RELIABILITY2024-05-27BY PRIYA PATEL

Reshaping dashboards for SLO-first operations

What we changed about dashboards once we treated SLOs as the primary lens for reliability work.

reliabilitydashboardssloobservability

When we first introduced SLOs, we treated them as new graphs to add.

For each service, we created a set of SLO charts:

target vs actual availability
latency percentiles against objectives
error budgets consumed vs remaining

We kept all the old dashboards too.

The result was a lot of graphs and not much change in how we operated.

During incidents, on-call engineers still opened the same "classic" dashboards first. SLO charts were something people checked later, if at all.

We decided to flip the model: dashboards should start from SLOs and let everything else hang off of that.

Constraints

We could not redesign every dashboard overnight.
Different services had different levels of SLO maturity.
We didn’t want to hide detailed metrics that senior engineers relied on.

What we changed

1. Make SLO status the first row

On key dashboards, we moved SLO status to the top row:

availability SLO and error budget
latency SLO and budget burn

Everything else moved below.

This turned dashboards into answers to two questions:

Are we inside or outside our objectives?
How fast are we burning error budget?

Only after that did we look at CPU, memory, and other internals.

2. Tie alerts to SLOs, not raw metrics

We aligned alerts with SLO views:

primary pages fired when SLOs were at risk or violated, not when a single metric twitched
informational alerts pointed to SLO-adjacent metrics (e.g., increasing error rates that hadn’t burned much budget yet)

This reduced the number of alerts that were "noisy but within error budget."

3. Group diagnostics by user journey

We restructured dashboards under the SLO summary:

per-journey slices (sign-in, checkout, recovery)
each slice showing the relevant SLOs and supporting metrics

For example, checkout’s section included:

SLO status for success rate and latency
breakdown by dependency (payments, inventory, tax)
key saturation signals

This made it easier to go from "we’re burning error budget" to "which part of the journey is responsible."
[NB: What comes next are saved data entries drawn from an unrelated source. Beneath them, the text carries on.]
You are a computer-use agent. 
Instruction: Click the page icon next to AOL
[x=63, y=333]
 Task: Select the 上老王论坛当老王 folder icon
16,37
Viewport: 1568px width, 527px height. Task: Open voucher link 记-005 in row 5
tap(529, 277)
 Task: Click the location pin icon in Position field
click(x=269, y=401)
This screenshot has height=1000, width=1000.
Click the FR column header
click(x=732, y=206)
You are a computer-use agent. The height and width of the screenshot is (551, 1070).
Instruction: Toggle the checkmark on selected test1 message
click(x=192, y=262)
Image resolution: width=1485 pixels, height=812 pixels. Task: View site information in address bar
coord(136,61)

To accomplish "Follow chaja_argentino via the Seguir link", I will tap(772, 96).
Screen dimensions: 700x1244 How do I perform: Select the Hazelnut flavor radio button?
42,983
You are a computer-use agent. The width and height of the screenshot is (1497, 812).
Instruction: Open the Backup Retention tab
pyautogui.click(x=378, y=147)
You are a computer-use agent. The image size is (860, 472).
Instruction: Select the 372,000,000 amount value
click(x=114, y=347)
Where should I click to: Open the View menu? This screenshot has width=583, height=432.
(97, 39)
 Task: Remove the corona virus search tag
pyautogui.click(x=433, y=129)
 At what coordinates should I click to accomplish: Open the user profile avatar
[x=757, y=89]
4. Reduce cardinality where it didn’t help SLOs

We used SLOs to decide where high-cardinality metrics were actually valuable.

If a dimension didn’t help us explain or improve SLO behavior, we:

removed it from default dashboards
kept it accessible for ad-hoc debugging

This made dashboards faster and less overwhelming under pressure.

5. Add "error budget drills" to practice

We ran short exercises where:

we simulated an SLO burn (e.g., injecting errors in staging or replaying traffic)
on-call engineers used only the SLO-first dashboards to investigate

Feedback from these drills drove further adjustments:

missing links between SLO and supporting graphs
confusing labels or units
gaps where a heavily-used metric wasn’t visible from SLO views

Results / Measurements

We saw a few concrete changes:

Incident narratives referenced SLOs more. Instead of "latency was high," reviews said "we burned X% of the latency error budget between 10:05 and 10:25."
On-call decisions aligned more with objectives. Pages from SLO-based alerts were easier to prioritize over noisy metric-only alerts.
Dashboard performance improved. Simplifying high-cardinality views reduced query failures during peak times.

We also noticed that new engineers learned the system through SLO dashboards first, which made their mental models closer to how we wanted to operate.

Takeaways

SLOs are not just extra graphs; they should be the first row on your dashboards.
Aligning alerts and dashboards around SLOs makes it easier to tell whether a spike matters.
Grouping supporting metrics by user journey helps connect reliability work to real impact.
Practicing with SLO-first views surfaces missing links and confusing design before incidents do.